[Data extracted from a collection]
********
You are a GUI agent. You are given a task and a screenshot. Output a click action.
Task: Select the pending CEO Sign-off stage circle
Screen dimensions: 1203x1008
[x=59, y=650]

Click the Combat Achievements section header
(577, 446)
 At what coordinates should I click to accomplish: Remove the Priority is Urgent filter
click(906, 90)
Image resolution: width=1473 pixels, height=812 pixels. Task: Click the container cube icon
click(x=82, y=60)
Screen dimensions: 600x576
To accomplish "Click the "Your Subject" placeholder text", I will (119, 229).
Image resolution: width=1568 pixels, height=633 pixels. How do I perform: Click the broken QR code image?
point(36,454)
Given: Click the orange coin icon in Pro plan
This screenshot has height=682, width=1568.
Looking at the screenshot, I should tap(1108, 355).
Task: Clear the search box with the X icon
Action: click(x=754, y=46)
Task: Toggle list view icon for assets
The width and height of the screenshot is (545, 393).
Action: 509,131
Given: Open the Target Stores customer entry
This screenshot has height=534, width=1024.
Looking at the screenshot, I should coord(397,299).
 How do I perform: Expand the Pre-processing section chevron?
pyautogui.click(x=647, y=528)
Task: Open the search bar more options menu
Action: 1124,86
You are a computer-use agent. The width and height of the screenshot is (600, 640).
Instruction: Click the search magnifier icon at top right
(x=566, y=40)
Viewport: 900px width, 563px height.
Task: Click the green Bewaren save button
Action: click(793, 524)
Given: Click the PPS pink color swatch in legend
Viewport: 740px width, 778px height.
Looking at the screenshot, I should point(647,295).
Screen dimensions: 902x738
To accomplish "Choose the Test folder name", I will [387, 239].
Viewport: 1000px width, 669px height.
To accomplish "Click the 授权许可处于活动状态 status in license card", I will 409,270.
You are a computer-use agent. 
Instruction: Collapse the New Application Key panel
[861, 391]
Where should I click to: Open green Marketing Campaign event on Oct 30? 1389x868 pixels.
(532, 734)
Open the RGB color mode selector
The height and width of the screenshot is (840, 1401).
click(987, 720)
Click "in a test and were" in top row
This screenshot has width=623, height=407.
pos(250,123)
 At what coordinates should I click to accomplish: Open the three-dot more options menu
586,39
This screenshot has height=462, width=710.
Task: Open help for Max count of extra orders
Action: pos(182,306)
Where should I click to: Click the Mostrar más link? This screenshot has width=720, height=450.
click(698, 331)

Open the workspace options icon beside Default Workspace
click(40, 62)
********
▶ [GOAL]: Could you put these records into a JSON list of strings, with one string for each line and the blank lines left out?

▶ [EXERCISE RESULT]:
[
  "You are a GUI agent. You are given a task and a screenshot. Output a click action.",
  "Task: Select the pending CEO Sign-off stage circle",
  "Screen dimensions: 1203x1008",
  "[x=59, y=650]",
  "Click the Combat Achievements section header",
  "(577, 446)",
  " At what coordinates should I click to accomplish: Remove the Priority is Urgent filter",
  "click(906, 90)",
  "Image resolution: width=1473 pixels, height=812 pixels. Task: Click the container cube icon",
  "click(x=82, y=60)",
  "Screen dimensions: 600x576",
  "To accomplish \"Click the \"Your Subject\" placeholder text\", I will (119, 229).",
  "Image resolution: width=1568 pixels, height=633 pixels. How do I perform: Click the broken QR code image?",
  "point(36,454)",
  "Given: Click the orange coin icon in Pro plan",
  "This screenshot has height=682, width=1568.",
  "Looking at the screenshot, I should tap(1108, 355).",
  "Task: Clear the search box with the X icon",
  "Action: click(x=754, y=46)",
  "Task: Toggle list view icon for assets",
  "The width and height of the screenshot is (545, 393).",
  "Action: 509,131",
  "Given: Open the Target Stores customer entry",
  "This screenshot has height=534, width=1024.",
  "Looking at the screenshot, I should coord(397,299).",
  " How do I perform: Expand the Pre-processing section chevron?",
  "pyautogui.click(x=647, y=528)",
  "Task: Open the search bar more options menu",
  "Action: 1124,86",
  "You are a computer-use agent. The width and height of the screenshot is (600, 640).",
  "Instruction: Click the search magnifier icon at top right",
  "(x=566, y=40)",
  "Viewport: 900px width, 563px height.",
  "Task: Click the green Bewaren save button",
  "Action: click(793, 524)",
  "Given: Click the PPS pink color swatch in legend",
  "Viewport: 740px width, 778px height.",
  "Looking at the screenshot, I should point(647,295).",
  "Screen dimensions: 902x738",
  "To accomplish \"Choose the Test folder name\", I will [387, 239].",
  "Viewport: 1000px width, 669px height.",
  "To accomplish \"Click the 授权许可处于活动状态 status in license card\", I will 409,270.",
  "You are a computer-use agent. ",
  "Instruction: Collapse the New Application Key panel",
  "[861, 391]",
  "Where should I click to: Open green Marketing Campaign event on Oct 30? 1389x868 pixels.",
  "(532, 734)",
  "Open the RGB color mode selector",
  "The height and width of the screenshot is (840, 1401).",
  "click(987, 720)",
  "Click \"in a test and were\" in top row",
  "This screenshot has width=623, height=407.",
  "pos(250,123)",
  " At what coordinates should I click to accomplish: Open the three-dot more options menu",
  "586,39",
  "This screenshot has height=462, width=710.",
  "Task: Open help for Max count of extra orders",
  "Action: pos(182,306)",
  "Where should I click to: Click the Mostrar más link? This screenshot has width=720, height=450.",
  "click(698, 331)",
  "Open the workspace options icon beside Default Workspace",
  "click(40, 62)"
]